Have you seen this movie before? A new technology is
developed. Provides some convenience, usually to police and corporations, but
there’s great potential for abuse and harm. Concerns pooh-poohed amidst much
trumpeting of the “fail-safe safeguards” in place to avoid any great harm,
which depend 99.3% on the basic goodness and incorruptibility of human nature,
something First CoffeeSM has exactly 0.7% faith in the goodness and
incorruptibility of.
Think of the misuse someone could make of any biometric
technology, count on seeing reported incidents of that and assume the majority
of them are going unreported. First CoffeeSM’s willing to allow some
sand in the gears, some human slippage here and there, some terrorists and Mossad agents using
fake passports to chase each other around the world to maintain the overall humanity
of societal existence.
This agreement also includes the delivery of the national
Swedish EID cards. These cards contain two microchips, one for traveling
purposes within Schengen countries similar to the biometric passport, and the
other for identification, for example when logging onto networks to access
various electronic services.
The value of the agreement is in excess of 100 million euros.
The new passports and the EID cards will initially store in the micro-chips the
personal data of each holder along side their digitally formatted facial image.
Fingerprints may be included in a second phase.

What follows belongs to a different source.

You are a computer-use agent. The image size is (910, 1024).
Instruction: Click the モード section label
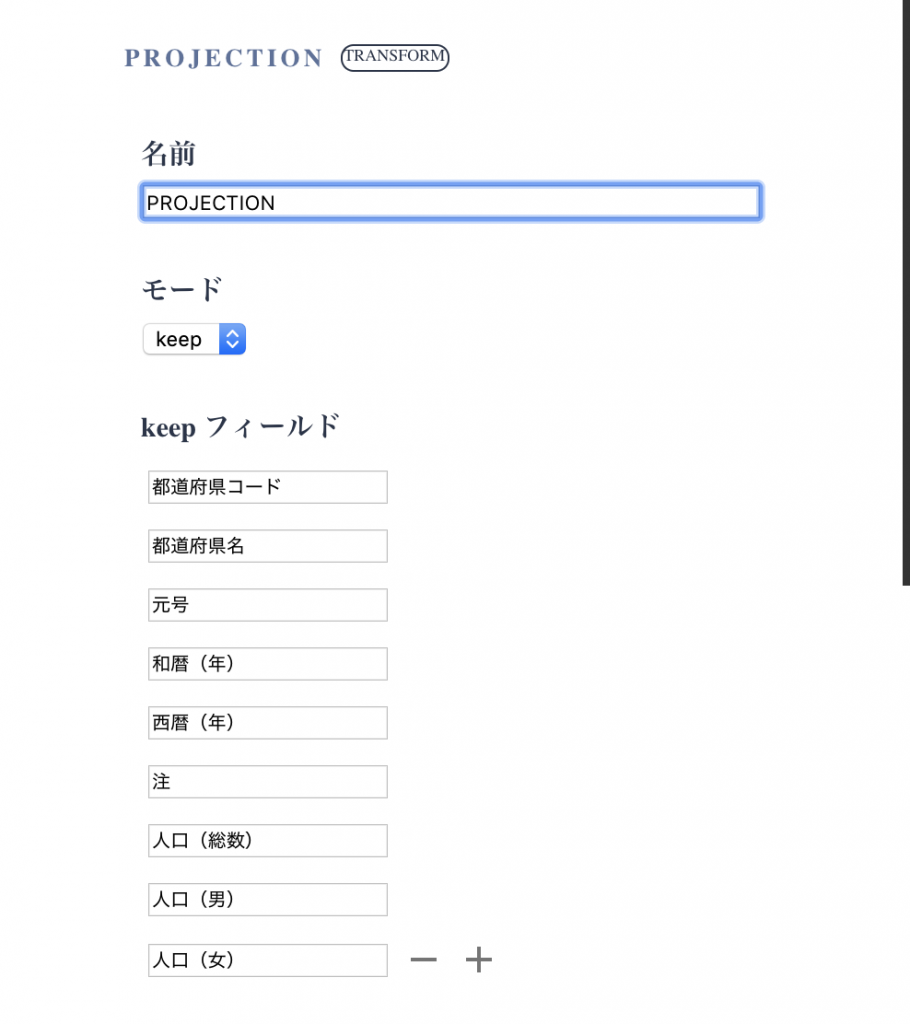[x=182, y=290]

“Sweden is a leading player when it comes to biometric identification, both in
Europe and on the international scene. The Swedish passport and EID cards are
based on remarkably safe and sophisticated smart card products that make them
hard to forge,” said Pekka Eloholma, President and CEO, Setec.

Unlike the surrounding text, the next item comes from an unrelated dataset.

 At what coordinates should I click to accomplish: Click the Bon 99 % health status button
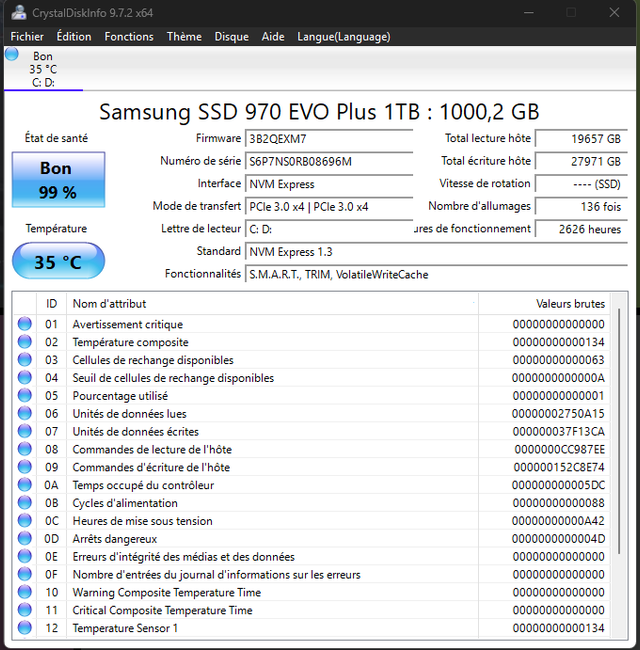[x=58, y=180]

Hard but certainly not impossible, not to an organization
with the will and means to do so, which includes just about any national
intelligence agency, international crime or terrorist outfit, who do the vast
majority of passport forging today. In
other words, it’ll make passports more troublesome and expensive for ordinary
people – you know for a fact they’ll be more expensive and more of a pain in
the butt to get than passports now – and will provide essentially no significant
reduction in illegal usage.
“The evolution of the Swedish passports has actually been
bigger than just introducing a new biometric passport for our citizens. At the
same time we have created a totally new and a very demanding information
processing system together with Setec,” stated Lars Karlsand, Principal
Administrative Officer at the Swedish National Police Board.

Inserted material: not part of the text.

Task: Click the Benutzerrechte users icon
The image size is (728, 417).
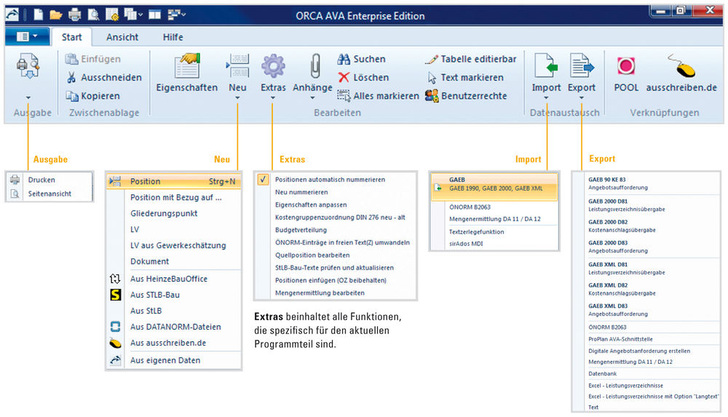Action: [432, 96]
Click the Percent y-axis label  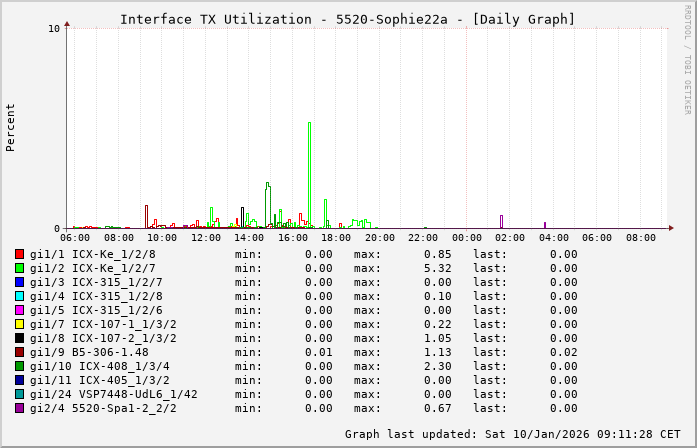pos(11,127)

An eminently hackable one, too, First CoffeeSM
knows. It’s not that someone has to figure out how to forge biometric
passports, which is certainly doable – there was a reason pirate captains used
to shoot the guys who drew the maps to where they’d buried their treasure, but
that’s probably not a workable solution to safeguarding the technology used in
making biometric passports from being hired out to the highest bidder – all
someone has to figure out is how to access the database. Which isn’t all that
hard for an organization with the motivation, time, expertise and money to do
so, all of which abound in the world today.
Setec has begun to manufacture Norway’s biometric passports
and has been chosen to deliver also their technology to several other countries
including Denmark. Currently, Setec manufactures and personalizes conventional,
i.e. visual passports for Denmark and Finland.
Okay, so for now it’s a Scandinavian thing. That’s always
been a highly overregulated culture, but law enforcement around the world is
the same everywhere: They always consider anything that makes their jobs easier
to be good for society at large, no matter what the knock-on effects are, and
think anybody who opposes things that law enforcement would like are anti-cop,
and most probably criminals themselves, or at least sympathetic to criminals.
Or maybe First CoffeeSM, essentially a Luddite
who thinks the ideal existence is a wi-fi enabled English country cottage with
a milkman delivering in the morning and a village main street a quarter mile
walk away for the greengrocer, ironmonger and butcher shops, is just paranoid.
That’s always a distinct possibility. But biometrics, for all their benign uses
and undoubted benefits to society, do hold the entrée to a lot of the lurid
scenarios those dime novels talked about. Ignore the insight into human nature
dime novelists had at your peril.
…
Microsoft has announced an agreement to acquire media-streams.com
AG, a software company based in Zurich that develops communications
applications based on voice over Internet protocol technology.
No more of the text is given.